Still, there’s at least one positive that could arise out of the Worldcoin project. It is drawing attention to the need for some kind of proof of humanity, which could give oomph to the many interesting projects seeking to give people greater control over their identities in the Web3/AI age. The answer to proving and elevating authentic humanity could lie in capturing the “social graph” of our online connections, relationships, interactions and authorized credentials via decentralized identity (DID) models or initiatives like the decentralized social networking protocol (DSNP) that’s part of Project Liberty. Or it might yet lie in a biometrics solution like the one Worldcoin is working on, though hopefully with a more decentralized, less corporatized structure. What’s clear is that we must do something.
Consider a somewhat salacious example: already AI bots have created extremely life-like female digital characters to appear in pornographic videos sold to OnlyFans patrons who think they are real performers. You might not hold pornography in high regard and probably think that if gullible, desperate men fall for this, they deserve no sympathy. But consider what this means for the human performers.

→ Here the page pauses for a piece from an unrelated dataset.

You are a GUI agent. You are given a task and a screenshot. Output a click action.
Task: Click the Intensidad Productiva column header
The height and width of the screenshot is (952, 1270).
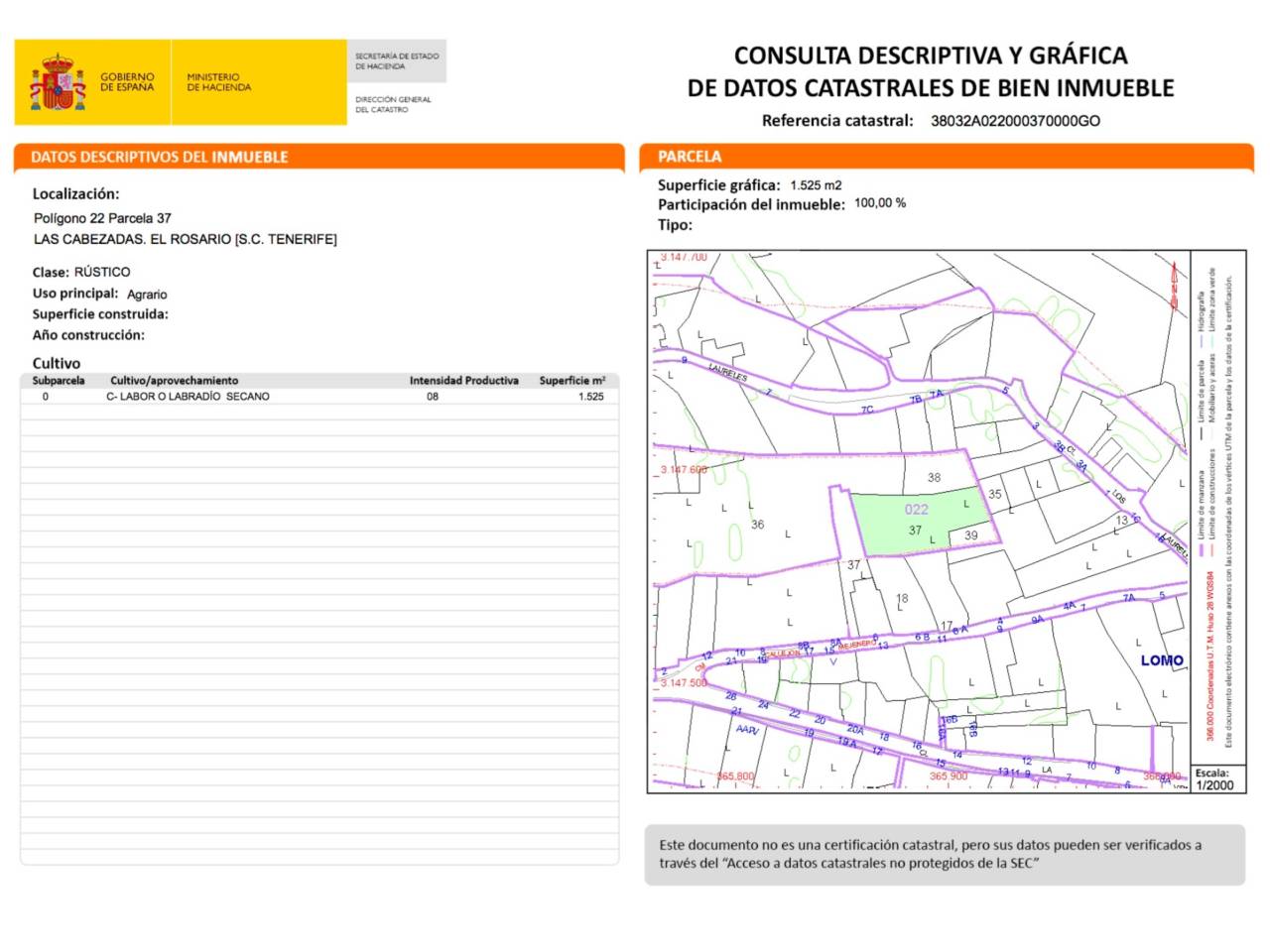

For all the criticism it receives, OnlyFans, or more specifically the direct-to-patron model it’s built on, has been applauded by sex work advocates for finally giving performers a safe environment in which to earn income on their own terms. If they can’t adequately prove that they’re human and are outcompeted for clients’ dollars by an army of fake bots, what are their options? Might they have to return to street prostitution, where, yes, they can easily prove their humanity but face the risk of violence at the hands of clients and pimps?
Every person deserves dignity in the digital age. Achieving that is going to require balancing reliable solutions that differentiate humans from machines with commitments to protect our privacy and our most essential personal data.